-- Dataset follows --

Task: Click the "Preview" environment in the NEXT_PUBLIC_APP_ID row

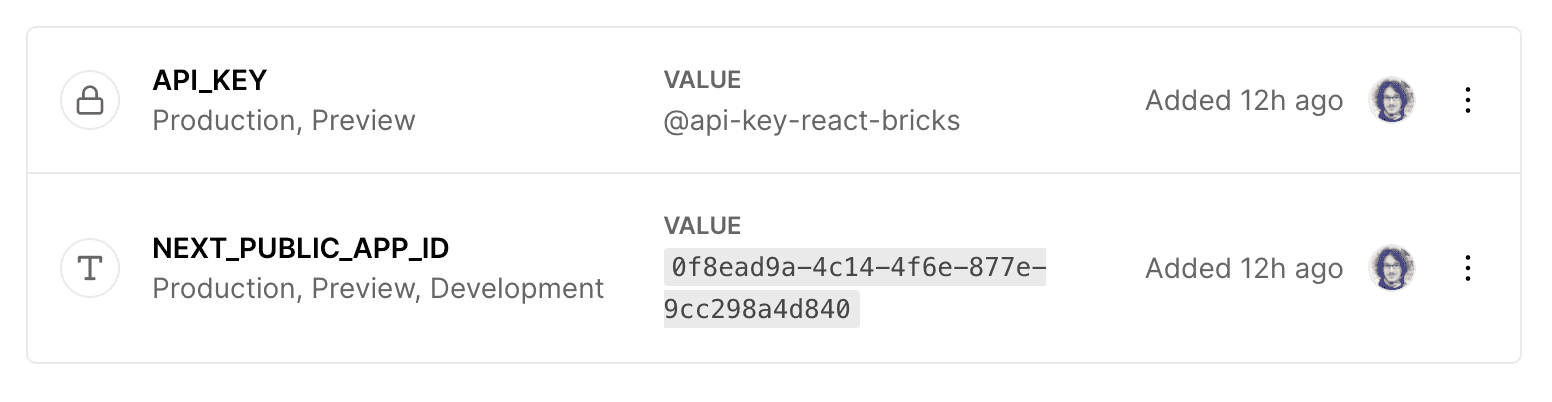Action: pos(365,289)
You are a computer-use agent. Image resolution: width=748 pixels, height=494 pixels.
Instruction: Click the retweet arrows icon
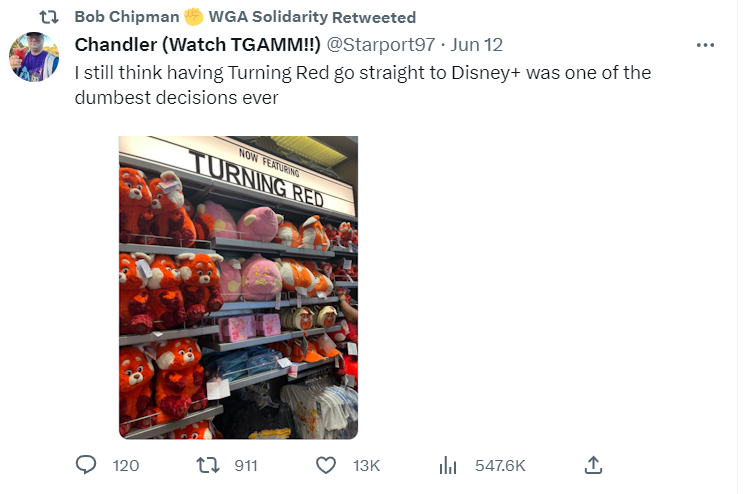(x=206, y=465)
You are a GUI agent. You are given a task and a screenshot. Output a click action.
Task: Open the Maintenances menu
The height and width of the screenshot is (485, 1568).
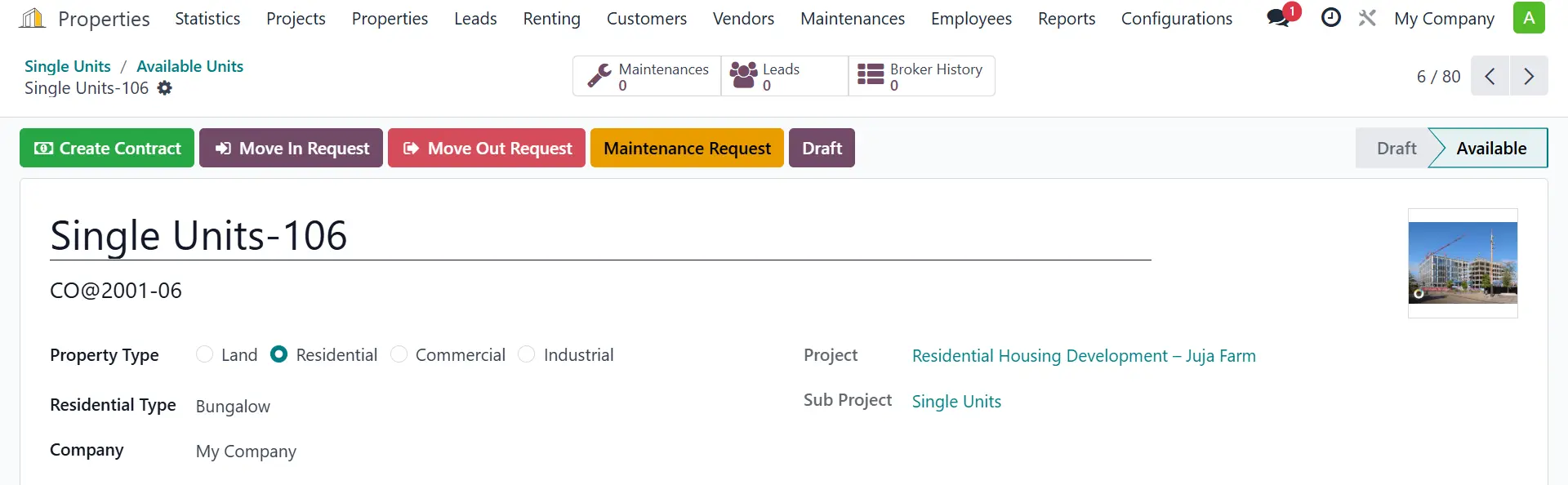[852, 18]
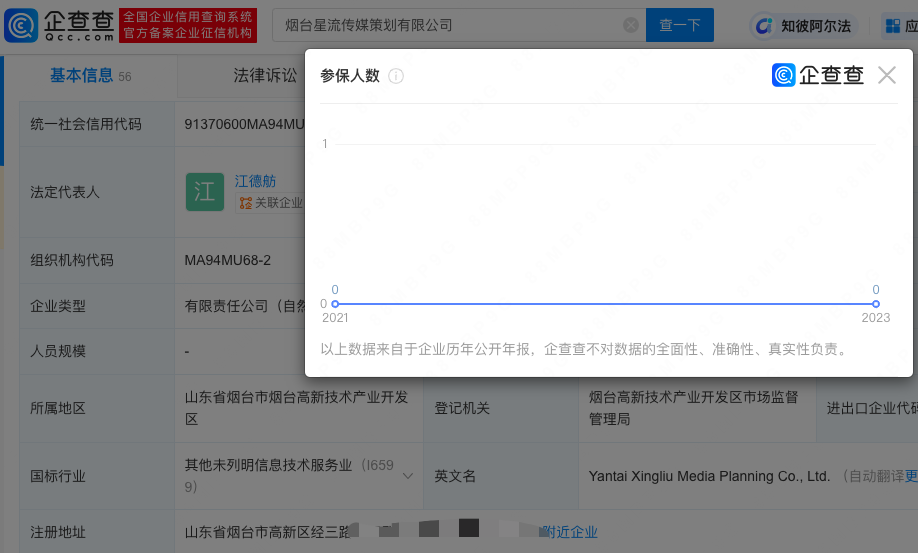The width and height of the screenshot is (918, 553).
Task: Click the 查一下 search button
Action: (679, 25)
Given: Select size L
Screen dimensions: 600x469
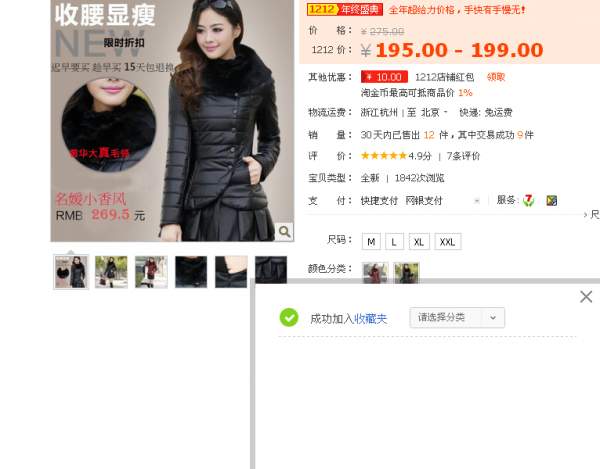Looking at the screenshot, I should point(394,242).
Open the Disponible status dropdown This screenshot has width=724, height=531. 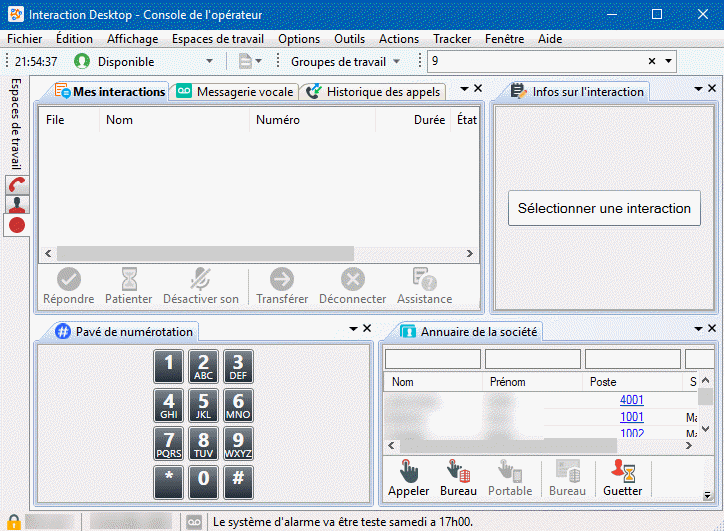tap(209, 61)
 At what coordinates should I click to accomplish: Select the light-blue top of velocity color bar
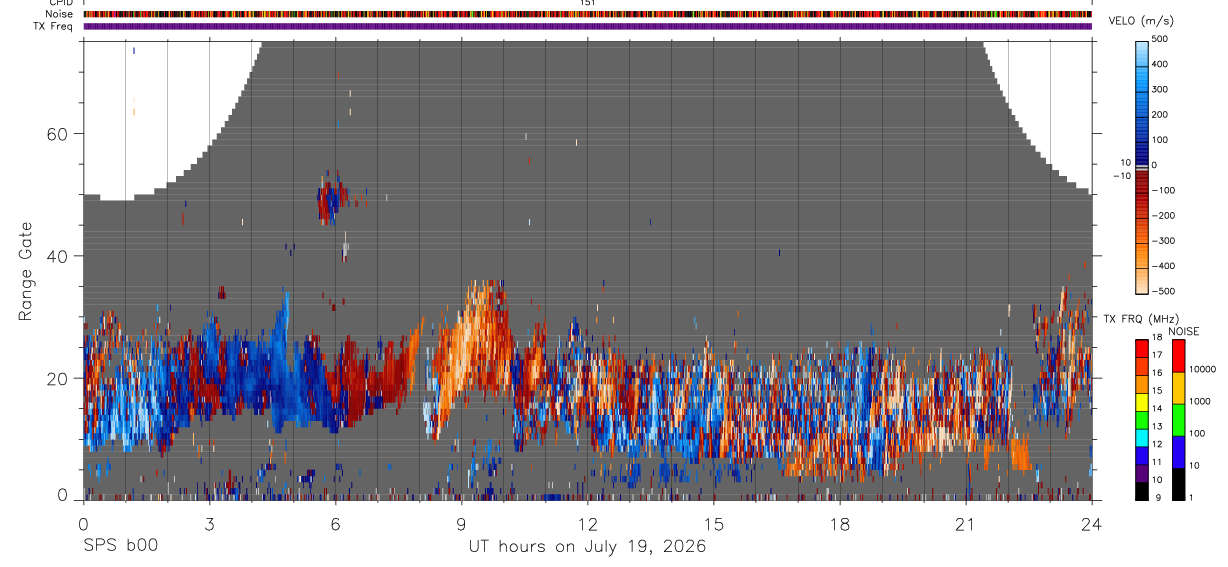[x=1143, y=52]
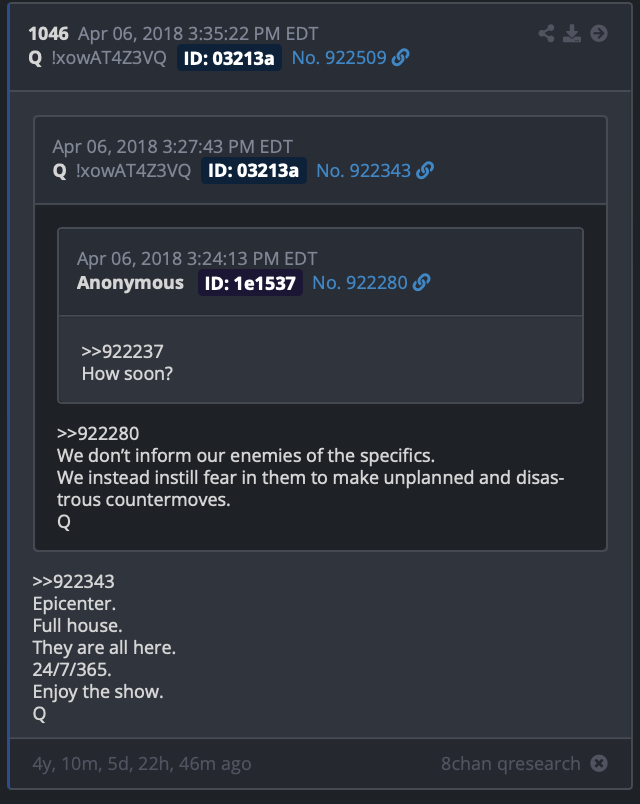Select the ID: 1e1537 badge
Screen dimensions: 640x804
(250, 283)
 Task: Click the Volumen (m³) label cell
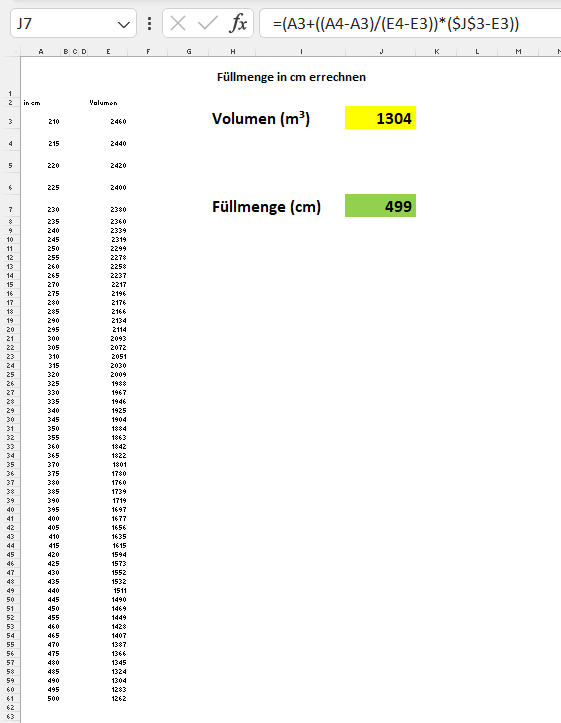pyautogui.click(x=261, y=119)
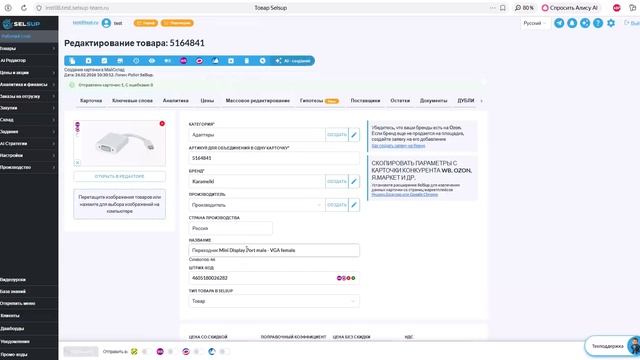Click the eye preview icon in toolbar
The image size is (640, 360).
[x=152, y=61]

-- Dataset concluded --

- **Problem details**:
Would you please copy, exactly and only, the lines from the one with "At what coordinates" through the end of the entries above, skipping every picture?

- **Response to this task**:
 At what coordinates should I click to accomplish: Select the light-blue top of velocity color bar
[x=1143, y=52]
Select the ID: 1e1537 badge
Screen dimensions: 640x804
(250, 283)
 Task: Click the Volumen (m³) label cell
pyautogui.click(x=261, y=119)
Click the eye preview icon in toolbar
The image size is (640, 360).
[x=152, y=61]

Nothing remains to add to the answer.